DATA EXTRACT:
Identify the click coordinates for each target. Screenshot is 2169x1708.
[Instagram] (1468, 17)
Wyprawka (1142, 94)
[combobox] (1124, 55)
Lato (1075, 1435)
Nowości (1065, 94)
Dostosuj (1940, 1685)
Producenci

TASK TO CARRY OUT: Every line of the material must be duplicated exactly.

EXERCISE SOLUTION:
Identify the click coordinates for each target. Screenshot is 2169x1708.
[Instagram] (1468, 17)
Wyprawka (1142, 94)
[combobox] (1124, 55)
Lato (1075, 1435)
Nowości (1065, 94)
Dostosuj (1940, 1685)
Producenci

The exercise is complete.